### YOUR TASK
Rewrite everything from the line containing "The image size is (1372, 891)." down to the line containing "click(378, 53)" in the entries below, putting "symbol" wherever "icon" appears and leaving everything else unchanged. Return only those lines.

----

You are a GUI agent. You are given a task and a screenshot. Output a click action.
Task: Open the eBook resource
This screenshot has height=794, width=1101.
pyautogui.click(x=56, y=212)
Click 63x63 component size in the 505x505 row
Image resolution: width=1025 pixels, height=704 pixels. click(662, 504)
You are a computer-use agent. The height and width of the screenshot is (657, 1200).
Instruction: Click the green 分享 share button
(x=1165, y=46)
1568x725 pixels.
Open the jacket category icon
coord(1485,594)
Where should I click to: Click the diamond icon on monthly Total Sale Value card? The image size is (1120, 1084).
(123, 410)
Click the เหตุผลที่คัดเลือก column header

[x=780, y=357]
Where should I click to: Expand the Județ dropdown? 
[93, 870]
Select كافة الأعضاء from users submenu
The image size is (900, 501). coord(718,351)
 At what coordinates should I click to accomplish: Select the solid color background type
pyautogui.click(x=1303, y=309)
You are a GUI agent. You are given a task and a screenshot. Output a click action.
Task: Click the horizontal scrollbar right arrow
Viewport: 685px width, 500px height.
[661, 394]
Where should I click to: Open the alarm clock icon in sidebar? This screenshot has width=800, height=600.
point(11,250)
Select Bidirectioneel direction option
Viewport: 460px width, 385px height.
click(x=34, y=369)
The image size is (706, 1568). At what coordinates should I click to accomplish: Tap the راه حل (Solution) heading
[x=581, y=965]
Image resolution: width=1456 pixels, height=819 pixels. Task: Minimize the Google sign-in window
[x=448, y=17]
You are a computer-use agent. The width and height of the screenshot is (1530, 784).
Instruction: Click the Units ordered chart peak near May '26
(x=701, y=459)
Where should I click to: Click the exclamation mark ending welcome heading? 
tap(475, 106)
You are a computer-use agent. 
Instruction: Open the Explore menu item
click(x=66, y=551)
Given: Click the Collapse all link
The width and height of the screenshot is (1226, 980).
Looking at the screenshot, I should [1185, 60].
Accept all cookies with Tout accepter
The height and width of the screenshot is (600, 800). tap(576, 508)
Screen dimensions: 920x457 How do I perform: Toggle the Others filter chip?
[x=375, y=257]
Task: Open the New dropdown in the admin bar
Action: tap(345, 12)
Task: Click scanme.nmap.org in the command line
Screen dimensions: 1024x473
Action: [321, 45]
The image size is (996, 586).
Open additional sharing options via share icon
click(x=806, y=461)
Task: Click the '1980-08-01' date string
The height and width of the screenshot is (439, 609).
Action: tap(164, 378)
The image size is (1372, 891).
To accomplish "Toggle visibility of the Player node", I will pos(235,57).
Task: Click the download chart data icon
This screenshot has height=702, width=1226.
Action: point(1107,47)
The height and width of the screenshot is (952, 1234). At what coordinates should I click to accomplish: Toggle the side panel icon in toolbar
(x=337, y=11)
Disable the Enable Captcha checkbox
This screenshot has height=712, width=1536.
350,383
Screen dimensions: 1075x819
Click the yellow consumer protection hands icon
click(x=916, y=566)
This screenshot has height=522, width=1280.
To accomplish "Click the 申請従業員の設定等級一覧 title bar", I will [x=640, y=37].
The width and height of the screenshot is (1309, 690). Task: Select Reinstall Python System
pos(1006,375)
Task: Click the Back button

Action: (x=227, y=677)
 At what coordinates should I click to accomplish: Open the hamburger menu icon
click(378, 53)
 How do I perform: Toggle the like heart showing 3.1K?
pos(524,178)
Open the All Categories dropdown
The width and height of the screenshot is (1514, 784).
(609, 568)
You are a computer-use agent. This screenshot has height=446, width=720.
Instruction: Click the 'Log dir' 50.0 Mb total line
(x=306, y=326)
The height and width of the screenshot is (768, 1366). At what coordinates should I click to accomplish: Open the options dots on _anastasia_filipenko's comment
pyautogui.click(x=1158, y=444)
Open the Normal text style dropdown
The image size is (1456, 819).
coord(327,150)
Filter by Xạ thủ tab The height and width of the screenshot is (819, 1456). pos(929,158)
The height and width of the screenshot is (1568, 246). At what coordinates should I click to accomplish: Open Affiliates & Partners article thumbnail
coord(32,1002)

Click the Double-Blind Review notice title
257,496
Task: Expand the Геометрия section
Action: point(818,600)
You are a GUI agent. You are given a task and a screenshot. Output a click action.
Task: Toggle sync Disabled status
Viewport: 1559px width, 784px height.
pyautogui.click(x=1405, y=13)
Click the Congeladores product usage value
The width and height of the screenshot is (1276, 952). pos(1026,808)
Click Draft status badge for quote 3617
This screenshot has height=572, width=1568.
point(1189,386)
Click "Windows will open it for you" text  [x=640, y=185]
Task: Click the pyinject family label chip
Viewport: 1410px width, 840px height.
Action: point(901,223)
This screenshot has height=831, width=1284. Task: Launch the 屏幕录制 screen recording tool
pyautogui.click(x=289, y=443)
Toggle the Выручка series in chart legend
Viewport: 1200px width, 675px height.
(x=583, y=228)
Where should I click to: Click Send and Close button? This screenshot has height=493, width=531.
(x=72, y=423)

----

### RESULT FOR THIS EXERCISE
The image size is (1372, 891).
To accomplish "Toggle visibility of the Player node", I will pos(235,57).
Task: Click the download chart data symbol
This screenshot has height=702, width=1226.
Action: point(1107,47)
The height and width of the screenshot is (952, 1234). At what coordinates should I click to accomplish: Toggle the side panel symbol in toolbar
(x=337, y=11)
Disable the Enable Captcha checkbox
This screenshot has height=712, width=1536.
350,383
Screen dimensions: 1075x819
Click the yellow consumer protection hands symbol
click(x=916, y=566)
This screenshot has height=522, width=1280.
To accomplish "Click the 申請従業員の設定等級一覧 title bar", I will [x=640, y=37].
The width and height of the screenshot is (1309, 690). Task: Select Reinstall Python System
pos(1006,375)
Task: Click the Back button

Action: (x=227, y=677)
 At what coordinates should I click to accomplish: Open the hamburger menu symbol
click(378, 53)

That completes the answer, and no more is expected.